To m.in. przedstawiciel banku decyduje o tym, czy dostaniemy kredyt na własne M.
Podstawowe kwestie dla oceny zdolności kredytowej
Pod uwagę brane są przede wszystkim takie rzeczy jak:
- bezwzględna wysokość zarobków,
- czas przepracowany w danej firmie,
- liczba osób pracujących w gospodarstwie domowym.
Sprawdzając, jakie mamy wydatki, bank bierze głównie liczbę członków rodziny oraz wyciągi z rachunków bankowych. Obniżenia naszej zdolności kredytowej może być spowodowane zadłużeniem na kartach kredytowych. Poza tym warto pamiętać, że do miesięcznych kosztów dodawana jest wysokość czynszu mieszkania, na które chcemy wziąć kredyt.

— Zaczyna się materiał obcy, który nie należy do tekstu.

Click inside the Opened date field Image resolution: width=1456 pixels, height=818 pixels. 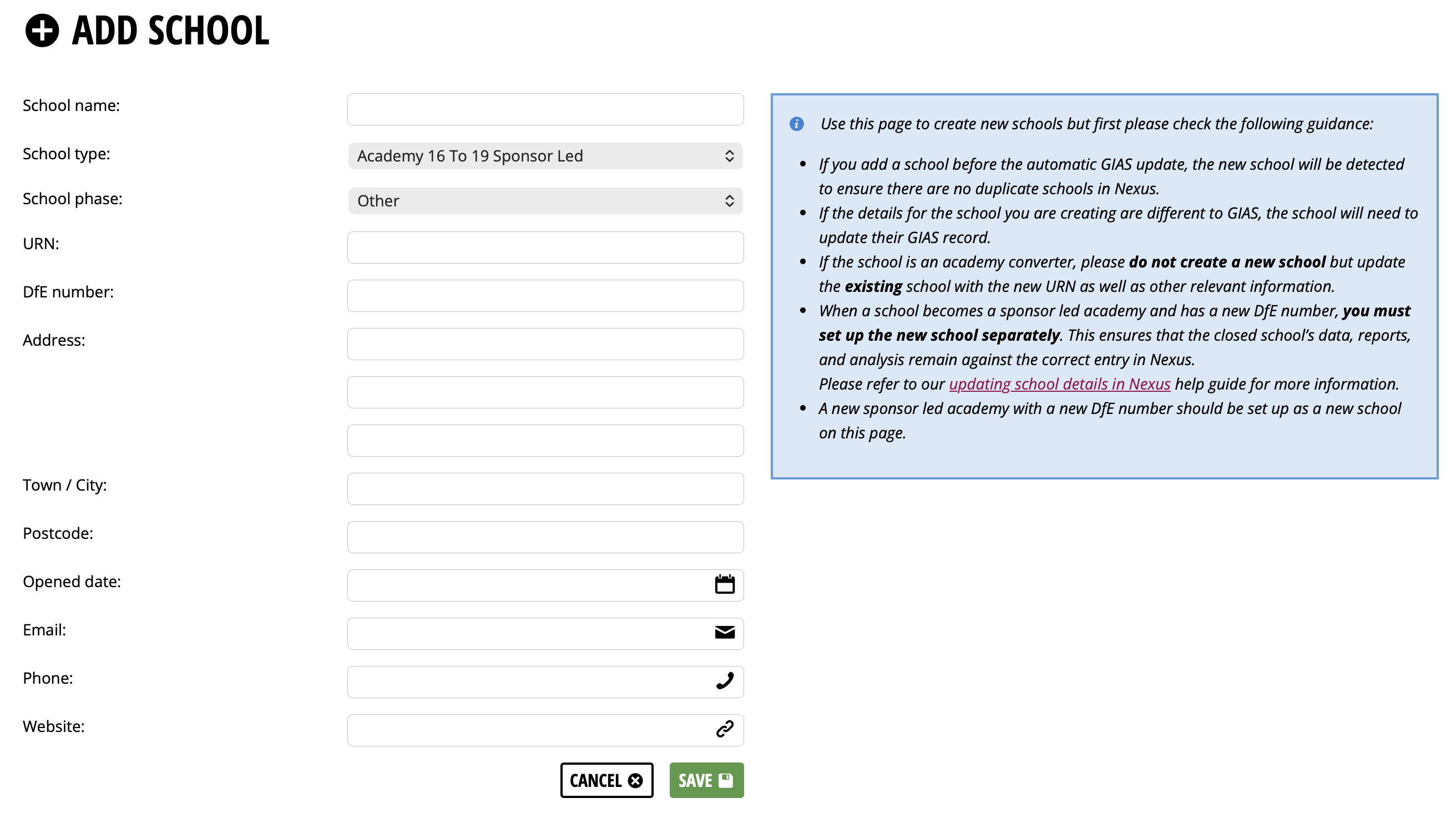[x=528, y=585]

Tzw. ocena scoringowa stowana przez banki obejmuje także inne kwestie. Jej ostateczny wynik może zależeć od – na pozór nieistotnych czynników. Jako przykład można tutaj wymienić numer telefonu podany przez potencjalnego kredytobiorcę. Wpisanie na wniosku kredytowym numeru stacjonarnego zamiast komórkowego może wpłynąć na zwiększenie wiarygodności klienta w oczach banku i tym samym uzyskanie wyższej ostatecznej oceny scoringowej. W trakcie rozmowy z przedstawicielem banku należy, dokładnie przemyśleć odpowiedź na każde nawet błahe na pierwszy rzut oka pytanie, gdyż może to mieć wpływ na ostateczny rezultat.

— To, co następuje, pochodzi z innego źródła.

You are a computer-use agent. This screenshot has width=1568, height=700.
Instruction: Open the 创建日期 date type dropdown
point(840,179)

Termin zgoszenia wniosku o kredyt hipoteczny ma znaczenie
Składając wniosek kredytowy dobrze przemyślmy termin. Problemem, na jaki można tutaj natrafić, jest stosowany w niektórych bankach wymóg przedstawienia PITa-11. Może stanowić to kłopot dla klientów, którzy postanowili złożyć wniosek w styczniu lub w pierwszej połowie lutego, kiedy dokumenty te jeszcze do nich nie dotarły. Poza tym przed rozmową warto także sprawdzić, jaka była ostatnia data zameldowania na pobyt stały. Dzisiejsze dowody osobiste nie zawierają takiej informacji. W niektórych bankach wymagane może być również podanie poprzedniej daty zameldowania, jeżeli jego zmiana nastąpiła w ciągu ostatnich pięciu lat.

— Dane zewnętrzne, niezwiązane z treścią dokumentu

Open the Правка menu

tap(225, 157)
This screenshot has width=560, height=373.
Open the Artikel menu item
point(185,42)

Warto też pamiętać o tym, że bank przed podjęciem decyzji o przyznaniu kredytu hipotecznego będzie starał się dokładnie „prześwietlić" każdego wnioskodawcę. Oprócz prześledzenia historii spłat dotychczasowych zobowiązań w Biurze Informacji Kredytowej, sprawdzone mogą być również nasze konta na portalach społecznościowych. Choć banki się do tego nie przyznają, to jednak internet daje możliwość zweryfikowania prawdziwości niektórych informacji podanych przez kredytobiorcę. Przygotowując się na rozmowę w banku trzeba, więc zawczasu sprawdzić, czego można się dowiedzieć wpisując nasze imię i nazwisko w wyszukiwarce internetowej.